PASSAGE ->

·····

The plot above shows Double Exponential Smoothing model along with original data. Let's zoom into the data for last two years (2018-2019) to see how the model fits.

In [24]:
with plt.style.context('fivethirtyeight'):
    ax = erie_data['2018-01-01':].plot(figsize=(18,10))
    ax.set_xlabel("")
    ax.set_ylabel("Mean Water Level (metric units)")
    ax.set_title('Monthly Mean Water Levels (metric units) - Lake Erie')
    ax.autoscale(axis='x', tight=True);

The plot above shows Double Exponential Smoothing (DES12) model plotted along with original data and Simple Exponential Smoothing. We can see that Double Exponential Smoothing fits the data much better than the Simple model. DES12 model captures the trend better but still seems to overfit and underfit the data at different intervals.


Triple Exponential Smoothing

Triple Exponential Smoothing [6] [7], the method most closely associated with Holt-Winters, adds support for both trends and seasonality in the data. method comprises of three smoothing equations — one for the level, one for the trend and one for the seasonal component with corresponding smoothing parameters $\alpha$, $\beta$ and $\gamma$.

·····

REQUIREMENT 1 ->
Please reproduce the exponential smoothing passage between "The plot above shows Double Exponential Smoothing model" and "ax = erie_data['2018-01-01':].plot(figsize=(18,10))", inclusive.

RECORDED DATA ->
·····

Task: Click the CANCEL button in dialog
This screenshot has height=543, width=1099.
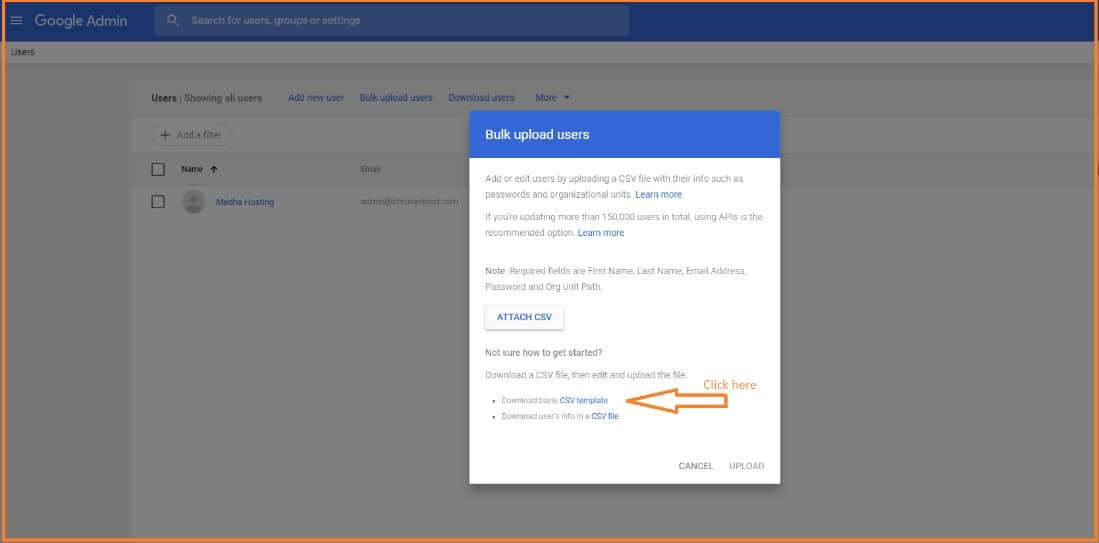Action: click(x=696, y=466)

·····

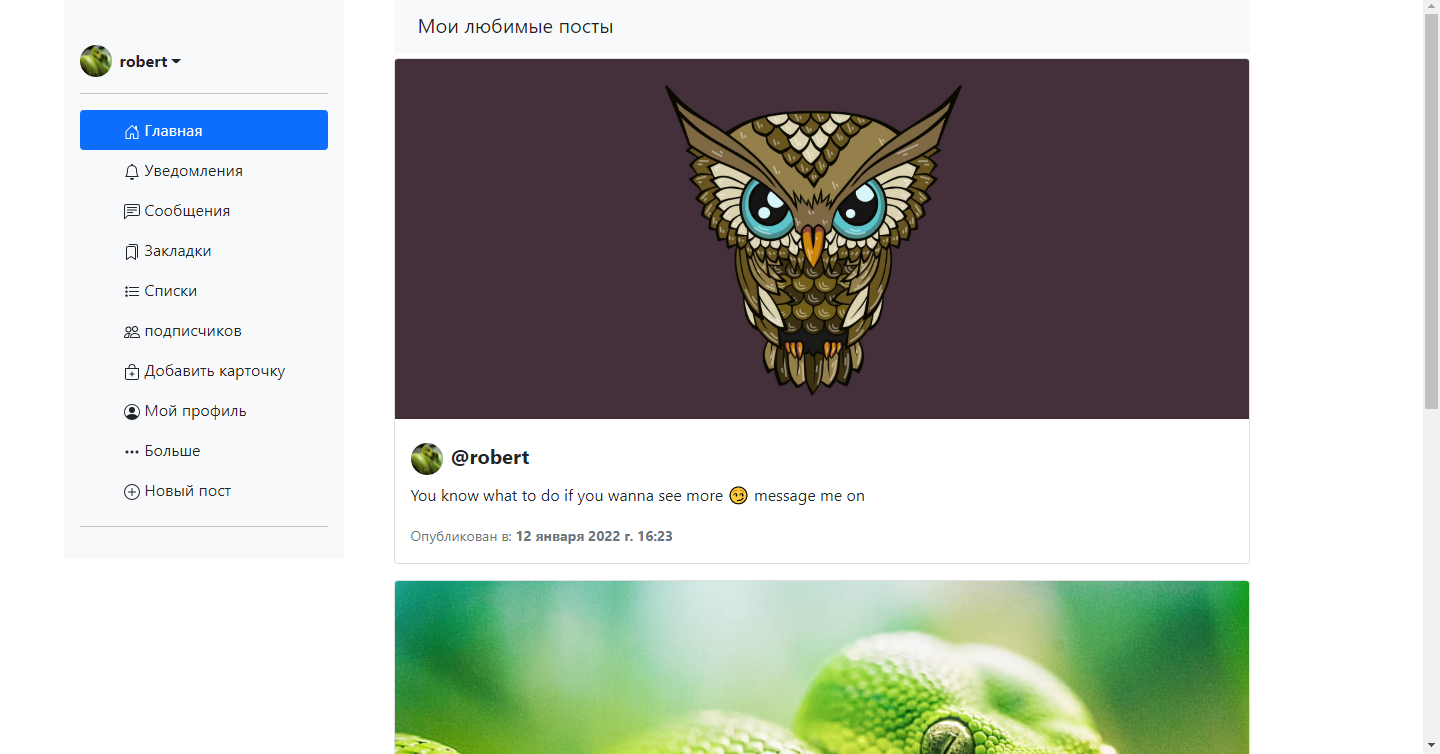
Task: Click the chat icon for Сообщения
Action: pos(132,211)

·····

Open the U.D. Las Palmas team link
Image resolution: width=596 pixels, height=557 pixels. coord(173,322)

·····

REQUIREMENT 2 ->
Filter the records down to every line that contains the string "Task".

PROBLEM SOLUTION 1 ->
The plot above shows Double Exponential Smoothing model along with original data. Let's zoom into the data for last two years (2018-2019) to see how the model fits.

In [24]:
with plt.style.context('fivethirtyeight'):
    ax = erie_data['2018-01-01':].plot(figsize=(18,10))

PROBLEM SOLUTION 2 ->
Task: Click the CANCEL button in dialog
Task: Click the chat icon for Сообщения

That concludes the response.